# WORK REQUIRED
Each line of the listing that includes "agent" should be reported.

# PROVIDED DATA
※ ※ ※

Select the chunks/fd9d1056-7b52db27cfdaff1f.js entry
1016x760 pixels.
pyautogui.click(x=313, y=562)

※ ※ ※

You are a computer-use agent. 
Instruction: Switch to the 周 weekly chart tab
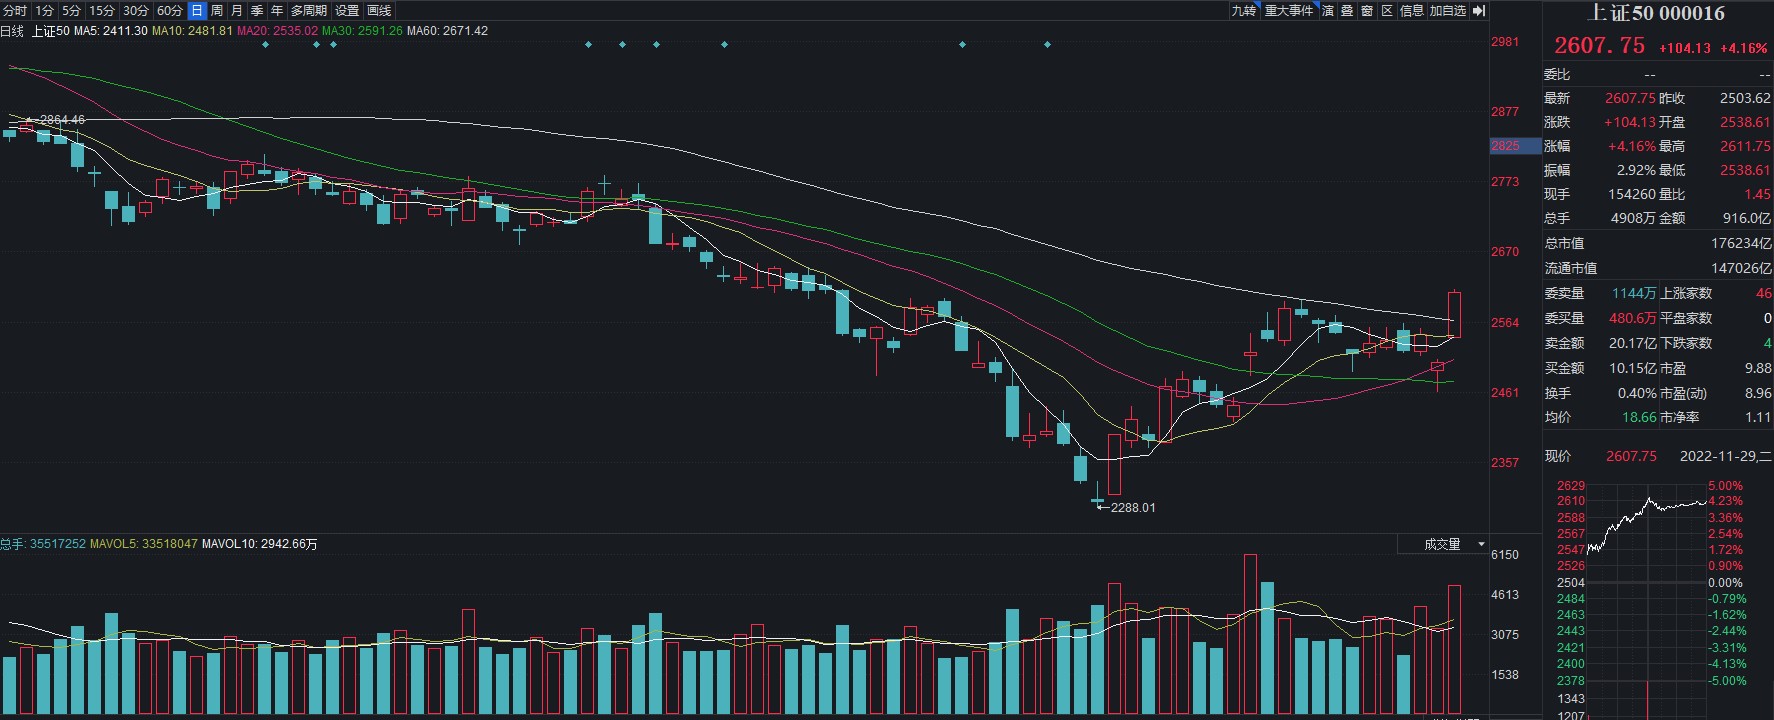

※ ※ ※

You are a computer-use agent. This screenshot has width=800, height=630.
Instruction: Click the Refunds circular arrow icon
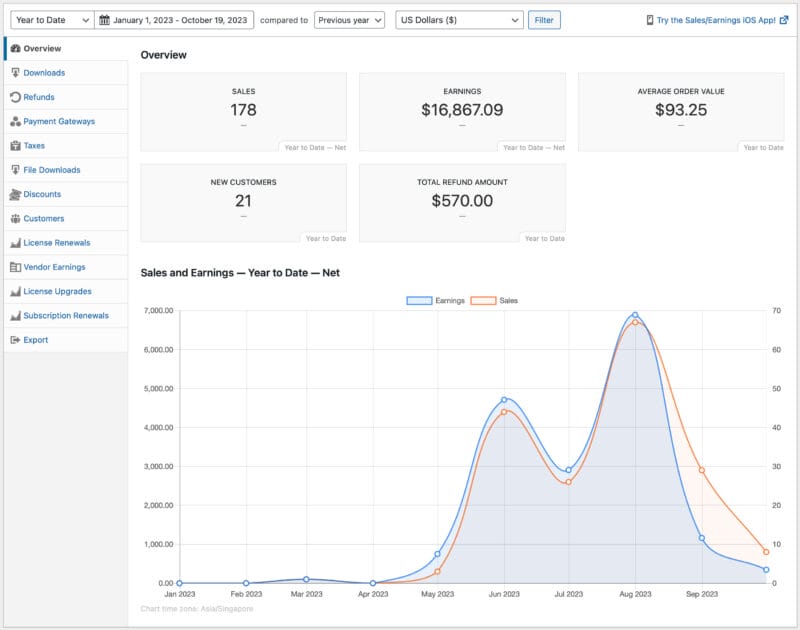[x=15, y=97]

※ ※ ※

# WORKED SOLUTION
You are a computer-use agent. 
You are a computer-use agent. This screenshot has width=800, height=630.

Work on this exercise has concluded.